Michelle Paquette, a 65-year-old transgender woman, thought she was only attracted to women until she was in her 60s. In fact, after she transitioned in 2016, Paquette considered herself a lesbian. But then she met a transgender man at a support group. “He had a lovely red-orange beard and this kind of reddish hair on his legs,” Paquette tells Bustle. “There’s something soft in his appearance and manner which kind of was appealing to me. And I had to stop and think, ‘What’s going on here?’ I felt an attraction towards this person.”
What Paquette realized, she says, is that her attraction to people isn’t isolated to what’s under their clothing. She says she’s attracted to a person’s overall appearance, mannerisms, speech, and behaviors. But, Paquette tells Bustle, it took her some time to work through those feelings to understand what attraction truly means to her.

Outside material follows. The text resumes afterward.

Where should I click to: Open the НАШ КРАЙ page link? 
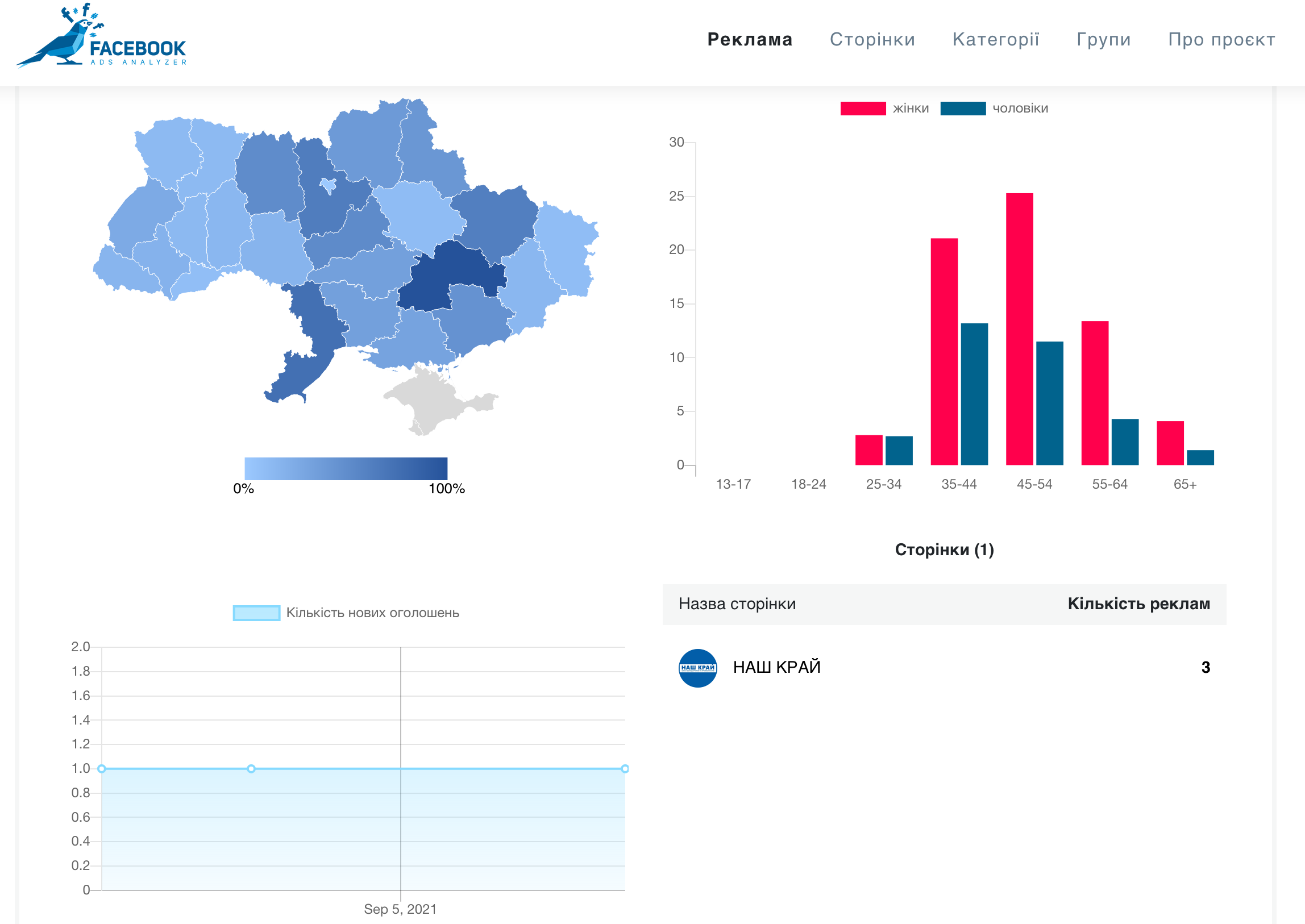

“Sometimes when people ask me to describe [my sexuality], I’m a little flippant, and I say, ‘Well, I identify as a lesbian with a 30 percent chance of queer’,” says Paquette.
I’m already biracial; I couldn’t imagine adding queer to that label.
Paquette says anyone who’s on their own identity journey should take their time and be gentle with themselves. They should also respect all the thoughts and feelings they’re having, says Paquette. “Just being honest with yourself, thinking about it a little bit, and being open to thoughts and impulses that might make you a little uncomfortable with yourself.”
Like Paquette, I had to work through my feelings to try to understand what attraction means to me. Ochs says that often leads one to play the “20/20 hindsight game” where you look for clues in your past that maybe your attraction wasn’t what you thought it was, and, sure enough, I found my own clues I’d missed along the way.
Today, I’m pretty comfortable calling myself bisexual, but the journey to get there has been rife with anxiety, depression, and fear. I’m honestly really embarrassed to even admit this, but when I first started having these feelings, I didn’t want to be queer. I’m already biracial; I couldn’t imagine adding queer to that label.
But I’m quite fortunate to have an extremely strong support system to help me through the harder days. When I couldn’t take the anxiety and depression anymore, I finally talked to my mom about it. My mom knows what it’s like to be oppressed, marginalized, and hated. And she basically told me that, no matter what happens, she’s got my back. I couldn’t have asked for a better family to get me through such a confusing experience.
If you’re trying to work through your own identity, you don’t have to face it alone. There are lots of resources out there, such as Biwomen Boston, the Bisexual Resource Center, GLAAD, PFLAG, and the Human Rights Campaign. Identity is a journey, and uncertainty may be a part of the process.